CBR cuts key rate to 6.5% - ING

Dmitry Dolgin, the chief economist at ING, notes the Bank of Russia (CBR) has cut its key rate by 50bp to 6.5%, on the dovish side of analyst consensus but in line with more aggressive market expectations. 

  • "In our view, the CBR has increased the step from 25 to 50 bp today to highlight a material improvement in its near to medium-term inflationary expectations. Looking at the commentary, we see the CBR has:

  1. dropped the 'heightened inflationary expectations' phrase from the headline statement. Later, the text mentioned a disinflationary shift in the balance of near-term risks,
  2. lowered the YE2019 CPI forecast by 0.8pps from 4.0-4.5% to 3.2-3.7%,
  3. lowered the YE2020 CPI forecast by c.0.3pps from 4.0% to 3.5-4.0%,
  4. mentioned the increased role of weak demand on the CPI slowdown, which is helped by tighter-than-expected budget spending.

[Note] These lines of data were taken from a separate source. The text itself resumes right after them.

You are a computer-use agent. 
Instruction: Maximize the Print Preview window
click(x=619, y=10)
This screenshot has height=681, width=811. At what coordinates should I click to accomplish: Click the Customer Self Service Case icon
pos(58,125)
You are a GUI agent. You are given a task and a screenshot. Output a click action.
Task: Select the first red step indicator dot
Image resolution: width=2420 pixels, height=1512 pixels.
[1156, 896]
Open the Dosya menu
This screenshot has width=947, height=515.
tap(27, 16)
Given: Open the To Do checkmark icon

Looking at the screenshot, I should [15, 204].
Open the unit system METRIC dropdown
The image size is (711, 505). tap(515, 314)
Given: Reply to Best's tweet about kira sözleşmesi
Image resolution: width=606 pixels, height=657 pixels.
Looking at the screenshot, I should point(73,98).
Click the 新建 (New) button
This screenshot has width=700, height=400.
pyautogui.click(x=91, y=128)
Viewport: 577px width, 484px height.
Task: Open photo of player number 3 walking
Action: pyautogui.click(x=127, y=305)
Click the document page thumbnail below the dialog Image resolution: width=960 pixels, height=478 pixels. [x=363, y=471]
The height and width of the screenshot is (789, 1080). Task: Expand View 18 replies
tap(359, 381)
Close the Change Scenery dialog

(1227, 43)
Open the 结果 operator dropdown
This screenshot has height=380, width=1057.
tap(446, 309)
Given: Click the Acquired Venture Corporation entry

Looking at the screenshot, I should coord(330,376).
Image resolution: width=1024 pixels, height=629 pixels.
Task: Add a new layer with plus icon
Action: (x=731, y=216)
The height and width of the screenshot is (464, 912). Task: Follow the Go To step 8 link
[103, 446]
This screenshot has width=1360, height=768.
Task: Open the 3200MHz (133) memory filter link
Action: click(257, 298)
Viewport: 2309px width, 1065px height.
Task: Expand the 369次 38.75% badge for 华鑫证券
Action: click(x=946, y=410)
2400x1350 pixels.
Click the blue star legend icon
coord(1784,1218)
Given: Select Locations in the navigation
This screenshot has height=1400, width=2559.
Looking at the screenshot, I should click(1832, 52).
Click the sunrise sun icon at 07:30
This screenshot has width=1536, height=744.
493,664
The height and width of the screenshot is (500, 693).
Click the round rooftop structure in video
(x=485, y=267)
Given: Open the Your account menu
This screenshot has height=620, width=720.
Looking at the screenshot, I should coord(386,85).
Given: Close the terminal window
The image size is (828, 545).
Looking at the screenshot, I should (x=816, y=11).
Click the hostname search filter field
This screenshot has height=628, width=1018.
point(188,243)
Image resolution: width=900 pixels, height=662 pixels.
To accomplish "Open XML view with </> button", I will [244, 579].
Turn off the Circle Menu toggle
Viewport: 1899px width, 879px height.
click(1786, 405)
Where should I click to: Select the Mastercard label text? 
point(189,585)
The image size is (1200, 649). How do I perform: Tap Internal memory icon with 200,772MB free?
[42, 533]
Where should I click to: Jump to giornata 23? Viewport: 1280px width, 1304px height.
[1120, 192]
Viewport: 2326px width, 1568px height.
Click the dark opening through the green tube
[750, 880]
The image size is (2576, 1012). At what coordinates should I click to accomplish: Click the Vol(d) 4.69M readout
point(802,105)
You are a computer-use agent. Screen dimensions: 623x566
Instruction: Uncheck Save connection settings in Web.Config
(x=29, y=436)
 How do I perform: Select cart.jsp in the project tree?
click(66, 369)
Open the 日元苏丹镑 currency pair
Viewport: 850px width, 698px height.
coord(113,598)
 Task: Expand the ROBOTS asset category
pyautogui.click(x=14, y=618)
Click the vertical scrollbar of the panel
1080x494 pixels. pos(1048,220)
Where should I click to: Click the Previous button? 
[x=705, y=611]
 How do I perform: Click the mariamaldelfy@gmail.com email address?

  • We welcome the adjustment of the CBR's CPI expectations to reality and acknowledge that our own YE19 and YE20 CPI forecasts of 3.7% YoY and 4.0% YoY respectively seem conservative. We believe there are two key internal reasons why the CBR is now more confident in the favourable CPI trend:

  1. The government is struggling with allocating planned CAPEX spending; overall spending growth is 6% YoY as of 9M19 vs. 9% YoY according to the annual plan; As of 9M19, National Projects account for only 53% of the annual plan; local investments of the National Wealth Fund will be limited to 0.2-0.4% GDP in 2020; the ability to fulfil public spending plans next year are uncertain,
  2. Households are showing more signs of returning back to savings mode, with retail trade decelerating over four consecutive months amid a gradual acceleration of retail deposit growth.

  • The tone of the CBR commentary does little to suggest we are at the end of the easing cycle, and we continue to see scope for more reductions, at least until the lower bound of the indicated neutral key rate range of 6.0-7.0% in 1H20. At the same time, there is no guarantee that the next cut will take place in December. The near-term guidance is as follows: "If the situation develops in line with the baseline forecast, the Bank of Russia will consider the necessity of further key rate reduction at one of the upcoming Board of Directors’ meetings".
  • This is exactly in line with the wording accompanying the September decision, which prompted expectations of an unchanged key rate in October (those were later adjusted materially by verbal interventions from the CBR management).
  • We also believe there is still no urgency to cut the key rate. Obstacles to GDP growth are related more to the budget and structural policy, and it would be more beneficial for the bond market to start the new year with an expected net OFZ placement of RUB 1.7 tr, with a higher rather than lower scope for key rate cuts."